Dictatorships such as Bahrain have a wide variety of sectors to choose from in order to give a positive image of themselves abroad. Sports, culture, business, tourism, diplomacy, all means are good to achieve their goal. Having tight links with a university sends various messages: Bahrain is a generous country, but not only: Bahrain is also committed to the education of future generations, to science, to literature, to history, to research, in short, to knowledge. The only problem is that, once again, it is only a mirage. Think that Bahrain is a country that sponsors academic work? Meet Dr. Abduljalil Al Singace. Dr. Al Singace holds a PhD from the University of Manchester, and used to be the head of the department of Mechanical Engineering in the University of Bahrain. He was also a member of the Bahrain Academic Society and expressed his brilliant ideas in an online blog. His commitment to the research of the truth is what cost him his freedom, as he was imprisoned in 2009 for asking for democracy and exposing the truth about human rights violations in the country. Recently, he started yet another hunger strike to protest his detention conditions (despite being sick, he has systematically been denied medical assistance), and the confiscation of a research book he had been writing for years. Bahrain finances academic research abroad but does not protect academics at home.
This collaboration also sends the message that there is nothing wrong with dealing with the government of this country. As if Bahrain was not a strict dictatorship, did not imprison those who disagree, torture its own citizens, perpetrate oppression against women, repress violently peaceful gatherings, violate international law, was not a major human trafficking hub, or did not strip people of their nationality for expressing their opinion.
Winston Churchill once said: “[y]ou see these dictators on their pedestals, surrounded by the bayonets of their soldiers and the truncheons of their police … yet in their hearts there is unspoken fear.
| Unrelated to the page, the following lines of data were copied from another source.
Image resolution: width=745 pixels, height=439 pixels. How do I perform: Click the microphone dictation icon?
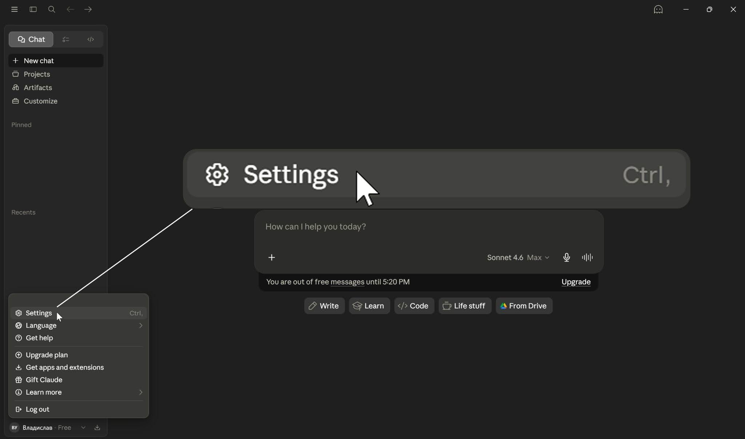click(566, 258)
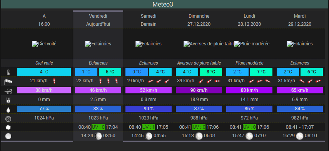Screen dimensions: 329x151
Task: Click the sun sunrise/sunset row icon
Action: (8, 127)
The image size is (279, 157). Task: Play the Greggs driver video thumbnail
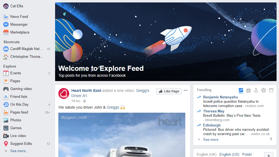click(x=122, y=135)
They are afraid of words and thoughts: words spoken abroad, thoughts stirring at home — all the more powerful because forbidden — terrify them.” The Bahraini regime is afraid of words, of the truth, and of the unstoppable will of its people to become free. By associating itself with the Bahraini regime, La Sapienza is placing itself on the side of the perpetrator. It actively silences the voices of those who fight daily for democracy and human rights, of the courageous Bahraini activists both in the country and in exile, the voice of NGOs who try to raise awareness on the subject, the voice of the United Nations, and the European Parliament when they express their concerns. Their message is thus not heard by all those who could take action to bring positive change. Depriving Bahraini people from their right to democracy and human rights.